Whether cherry, walnut, ash, maple or white oak, the human connection to wood objects is undeniable and visceral. Our pieces are made from premium-grade North American hardwoods, we predominately work in cherry and walnut, and on occasion or upon request, we also work with a range of other sustainably sourced American hardwood.
Crafting pieces of furniture from different species can have different results; a new character can be seen to emerge. For example, the dark tone of walnut can emphasize form, while the pronounced grain of ash conjures a more tactile experience, and the darkening of cherry over time may establish a more classic and traditional look and feel.
Regardless of the species you choose, handmade wooden furniture will add soul to any space.
In 1976, cherry became synonymous with the Moser style.
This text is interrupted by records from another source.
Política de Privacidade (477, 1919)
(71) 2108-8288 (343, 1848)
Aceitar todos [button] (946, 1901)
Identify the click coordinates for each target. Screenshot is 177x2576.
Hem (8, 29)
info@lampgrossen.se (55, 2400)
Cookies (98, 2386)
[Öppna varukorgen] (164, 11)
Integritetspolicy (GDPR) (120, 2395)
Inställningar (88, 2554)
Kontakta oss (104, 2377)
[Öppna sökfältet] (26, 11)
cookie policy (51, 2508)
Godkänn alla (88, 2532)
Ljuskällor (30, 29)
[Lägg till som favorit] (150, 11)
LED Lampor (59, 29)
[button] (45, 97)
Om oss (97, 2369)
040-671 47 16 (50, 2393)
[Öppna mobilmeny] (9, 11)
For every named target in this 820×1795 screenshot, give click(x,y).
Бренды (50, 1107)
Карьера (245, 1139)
Over time we’ve added alternate wood species to our repertoire, but we still work predominately in black cherry from the Allegheny Plateau in Pennsylvania. Cherry was chosen because of its striking beauty; its auburn hue is rich, warm and begins to develop a magnificent patina in as little as six months – something other wood species only acquire after decades. No other native American wood can rival its color and figure. When finished, it is not only gratifying to the eye, but also luxurious to touch. In addition, cherry is also highly workable and provides the required strength and durability to build furniture that can last for decades of use. American black cherry is growing significantly faster than it is being harvested. For each economically mature tree felled dozens of sapling grow in its place throughout Appalachia.
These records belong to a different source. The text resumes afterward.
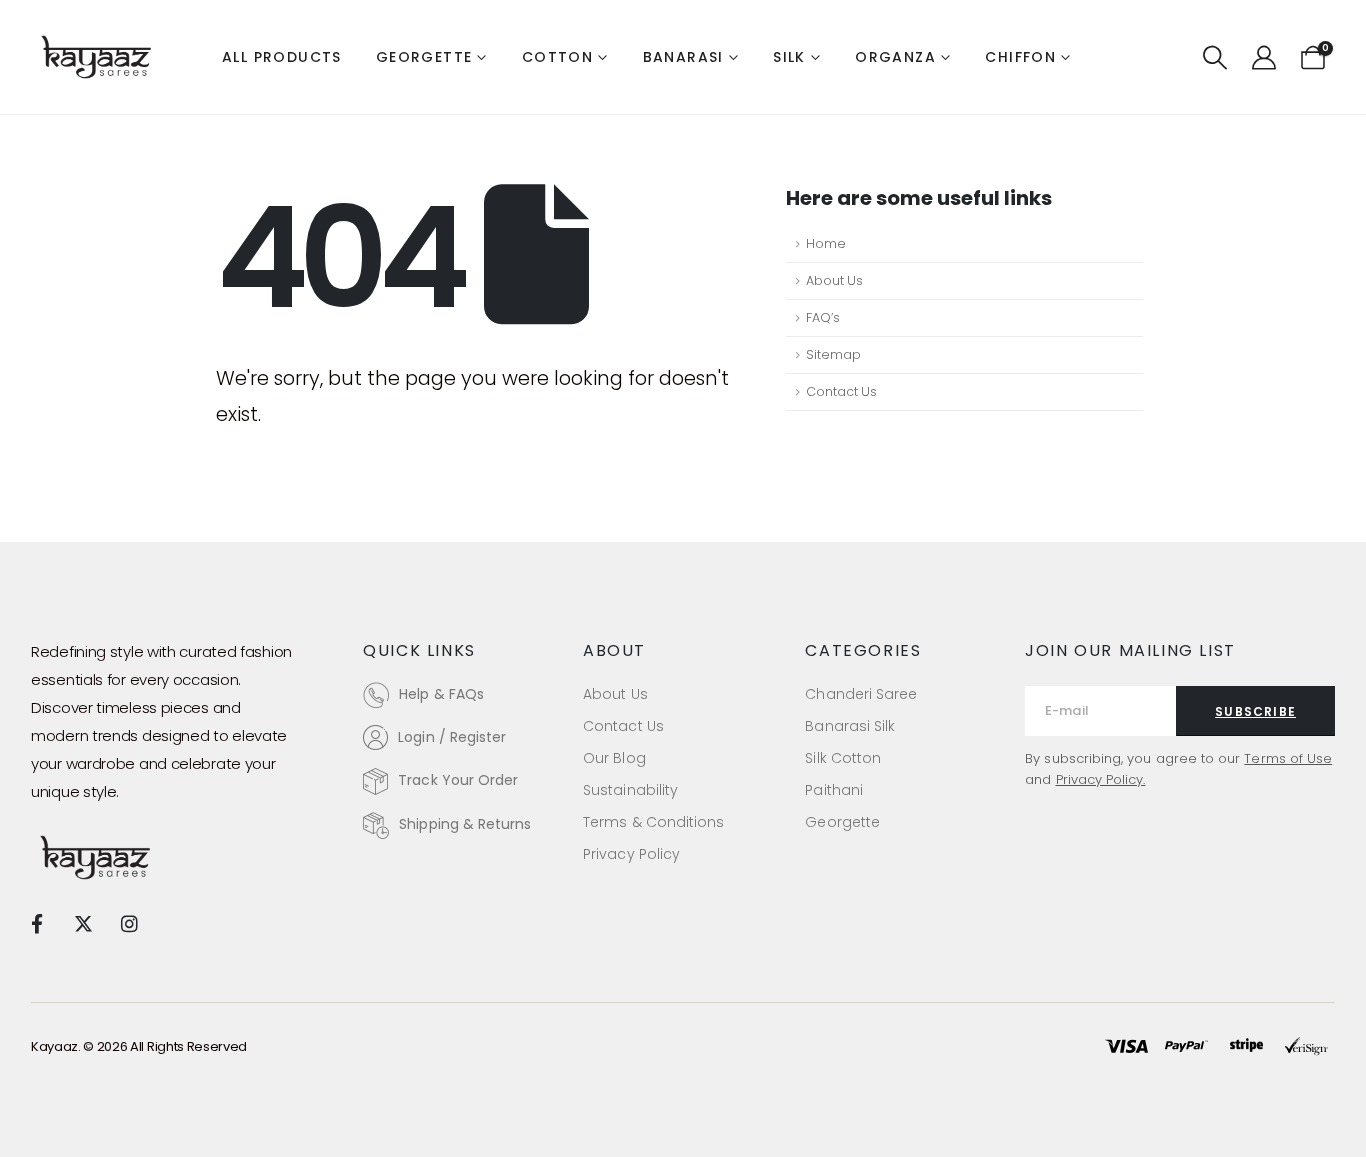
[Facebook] (36, 923)
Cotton (557, 57)
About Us (834, 280)
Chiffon (1020, 57)
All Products (282, 57)
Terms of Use (1288, 758)
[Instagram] (129, 923)
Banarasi (683, 57)
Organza (895, 57)
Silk (789, 57)
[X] (82, 923)
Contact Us (841, 391)
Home (826, 243)
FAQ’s (823, 317)
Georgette (424, 57)
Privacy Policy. (1101, 779)
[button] (1215, 58)
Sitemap (833, 354)
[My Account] (1263, 58)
Black walnut is our second most popular wood species, and we source it from to the riverbanks in Missouri. When polished and oiled, walnut immediately assumes the deep brown color of bittersweet chocolate, and then lightens over the years to a honey brown. Paired with the light-colored ash spindles and legs on our rockers and stools, walnut provides a striking visual contrast.
Alternate Wood Species
On occasion and upon request, we also work with sustainably harvested ash, maple and white oak. Our oak, ash and maple are sourced from mills in Maine, New Hampshire and New York. This region produces the finest northern hardwoods in the United States. Ash is used for the turned elements in several of our chairs, stools and benches, not only for its contrasting color and texture, but also because its long fibers allow for both adequate “flex” and deceptive strength where most needed. We avoid the use of exotic hardwoods because we have no way of knowing how those tropical forests are being exploited.